Job 1.
In the passage about animals adapting to cities, where do crows in Japan drop their nuts?
Job 2.
Rewrite the section of the passage about animals adapting to cities that begins with "Foxes, songbirds —" and ends with "told NBC News.", putting "dolphins" in place of "whales".

Exercise text.
Crows in Japan have the strangest habit. They carry nuts in their beak and drop them on crosswalks. Passing cars run over them, cracking them. It's not just that the crows have outsourced the heavy lifting, they've even come to realize that it's easier to collect their reward on a section of asphalt where traffic consistently stops, and then goes.

Foxes, songbirds — even whales — have something in common with those wily crows from Japan. When they wound up in a man-made city habitat (or a human-impacted area), they've come up with new tricks to survive. What about the animals that can't adapt so well? It's up to humans to adjust their behavior for the sake of the critters, say researchers.

In their new paper in Animal Behavior, Daniel Sol and collaborators at Catalonia's Center for Ecological Research and Forestry Applications survey species who've learned to make the most of their new circumstances when humans started meddling with their natural habitat. It's not uncommon for species to change when their environment shifts, but behavioral changes for urban life tend to be the most spectacular, Sol told NBC News.

Exercise data.

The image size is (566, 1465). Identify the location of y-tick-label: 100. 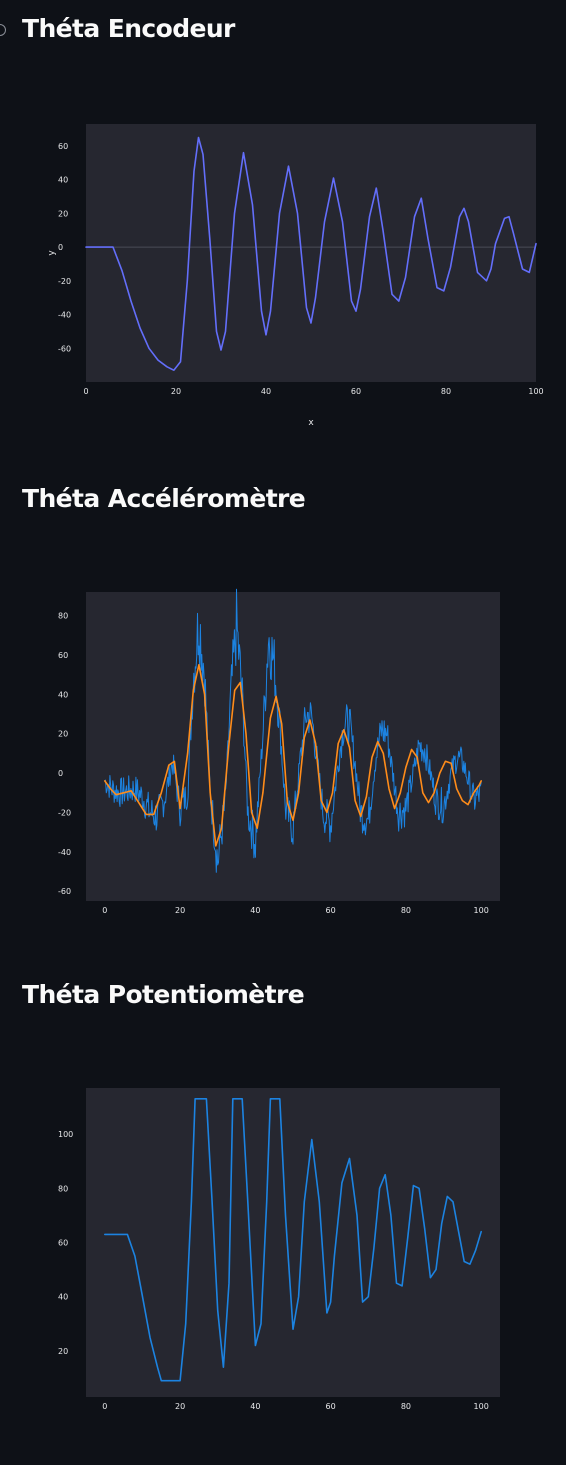
(66, 1134).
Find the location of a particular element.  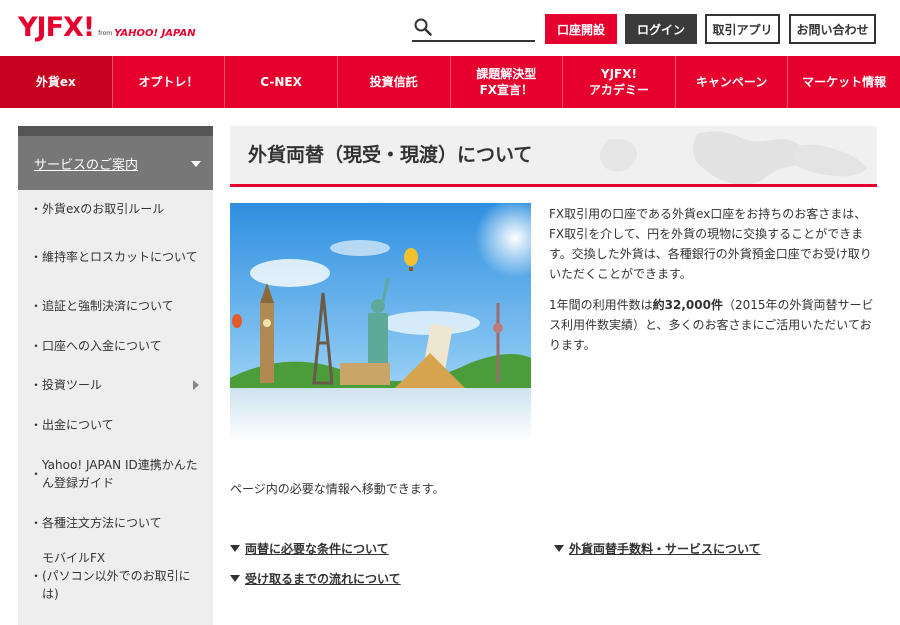

world-map-graphic is located at coordinates (733, 158).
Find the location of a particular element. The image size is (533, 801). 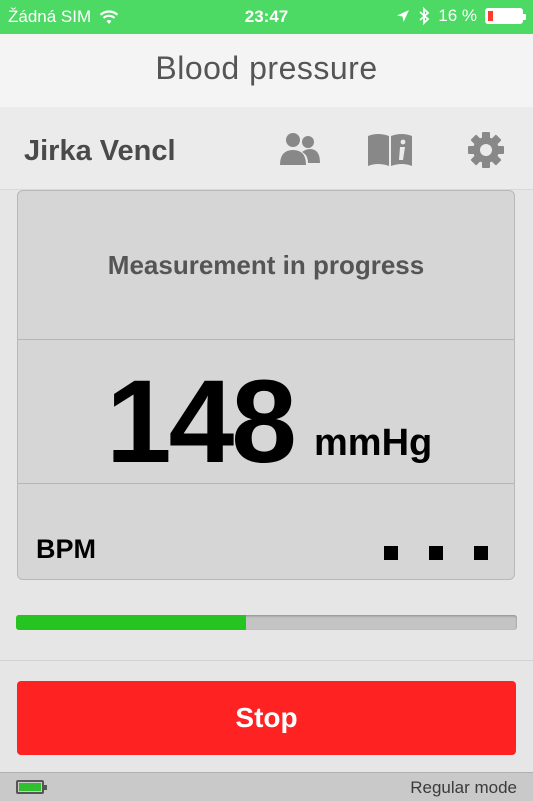

title-bar: Blood pressure is located at coordinates (266, 70).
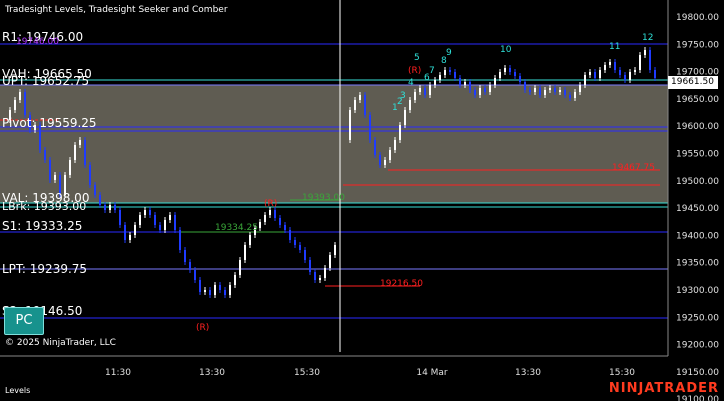 The image size is (724, 401). I want to click on upt-label: UPT: 19652.75, so click(46, 81).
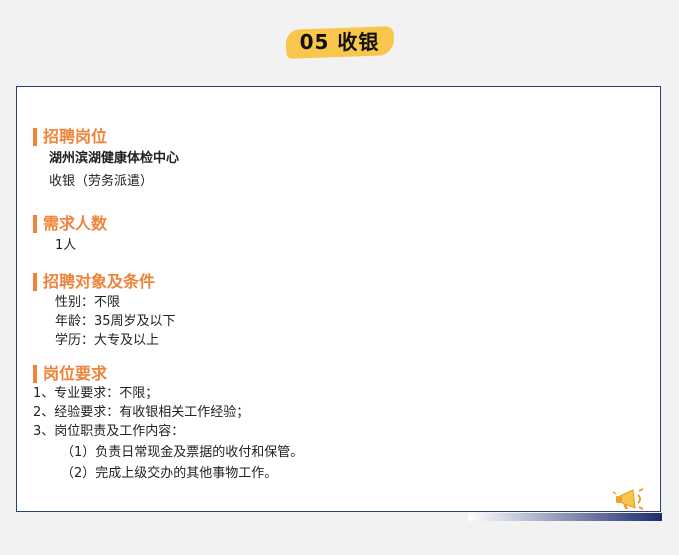  Describe the element at coordinates (109, 432) in the screenshot. I see `requirement-item: 3、岗位职责及工作内容：` at that location.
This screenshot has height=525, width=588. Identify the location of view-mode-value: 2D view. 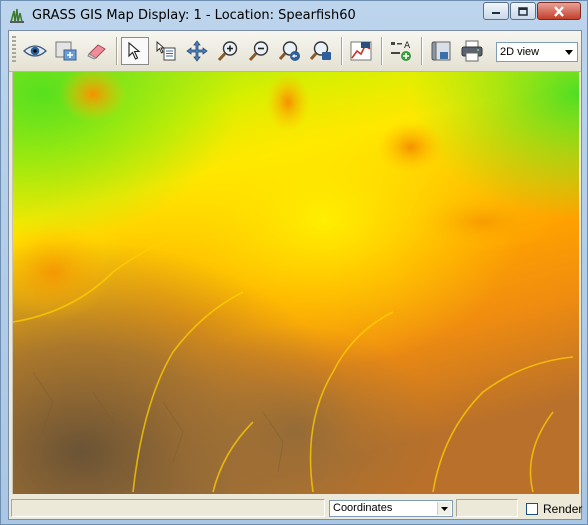
(520, 52).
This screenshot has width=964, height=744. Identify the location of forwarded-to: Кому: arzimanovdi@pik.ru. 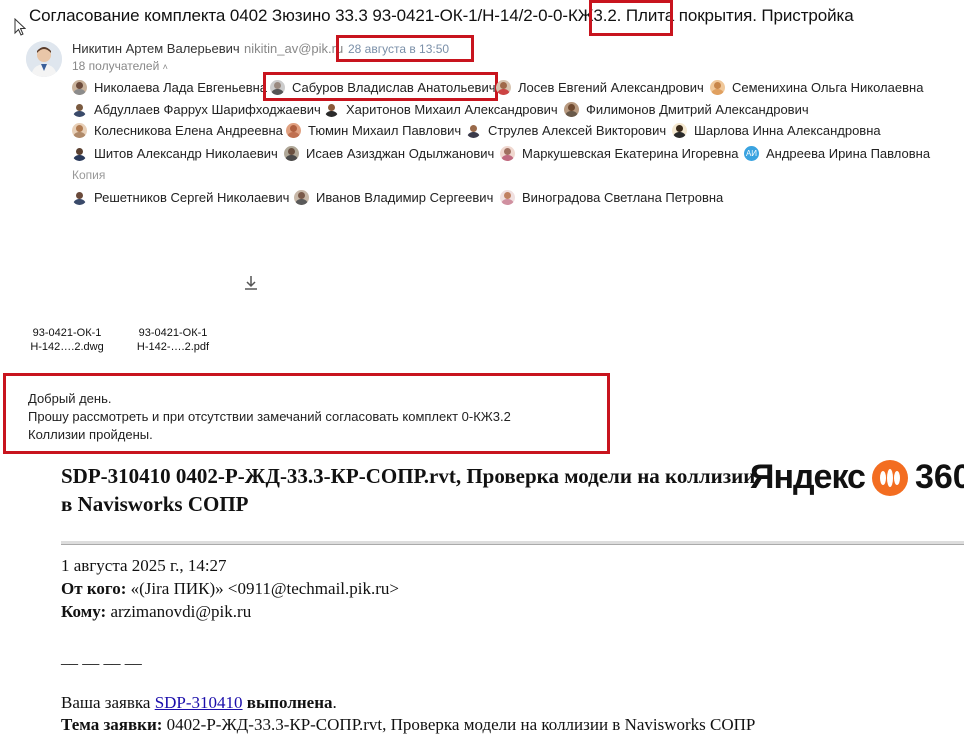
(156, 612).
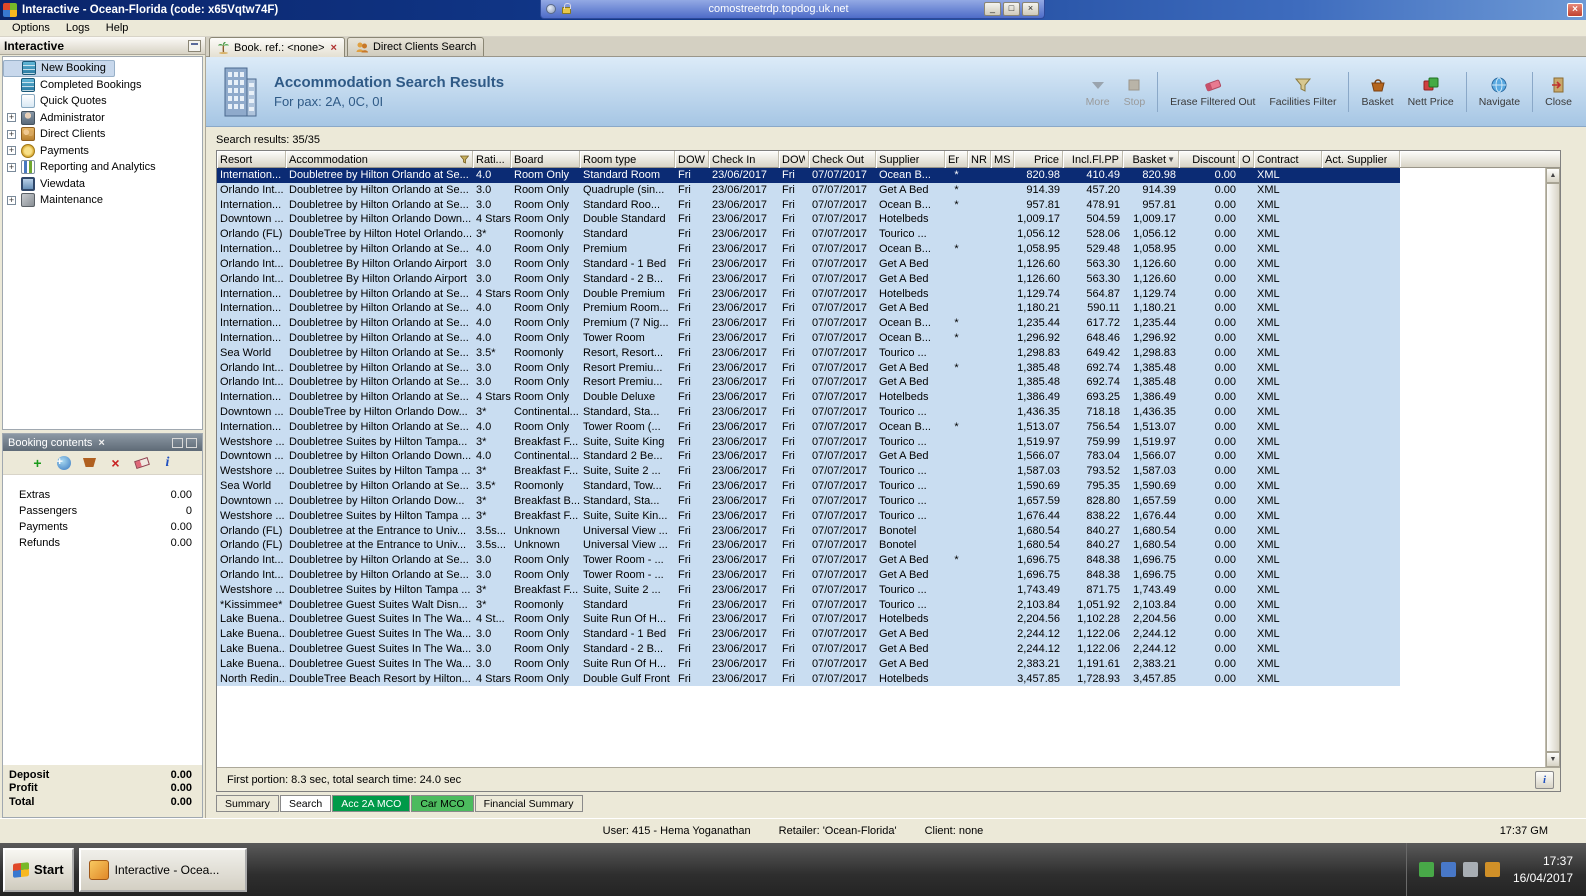 This screenshot has width=1586, height=896. What do you see at coordinates (1361, 160) in the screenshot?
I see `column-header-act-supplier: Act. Supplier` at bounding box center [1361, 160].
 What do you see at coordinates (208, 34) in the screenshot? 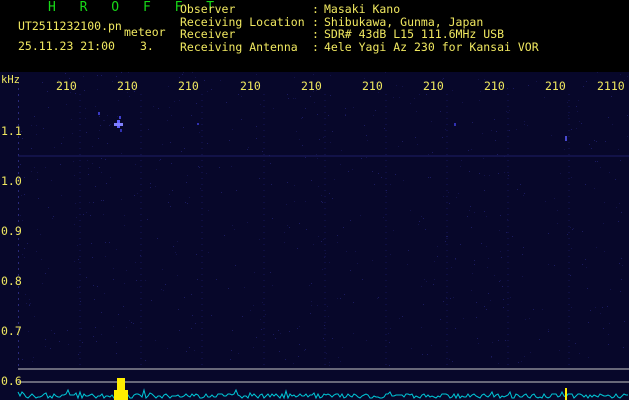
I see `station-key: Receiver` at bounding box center [208, 34].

Task solution 1.
On crosswalks.

Task solution 2.
Foxes, songbirds — even dolphins — have something in common with those wily crows from Japan. When they wound up in a man-made city habitat (or a human-impacted area), they've come up with new tricks to survive. What about the animals that can't adapt so well? It's up to humans to adjust their behavior for the sake of the critters, say researchers.

In their new paper in Animal Behavior, Daniel Sol and collaborators at Catalonia's Center for Ecological Research and Forestry Applications survey species who've learned to make the most of their new circumstances when humans started meddling with their natural habitat. It's not uncommon for species to change when their environment shifts, but behavioral changes for urban life tend to be the most spectacular, Sol told NBC News.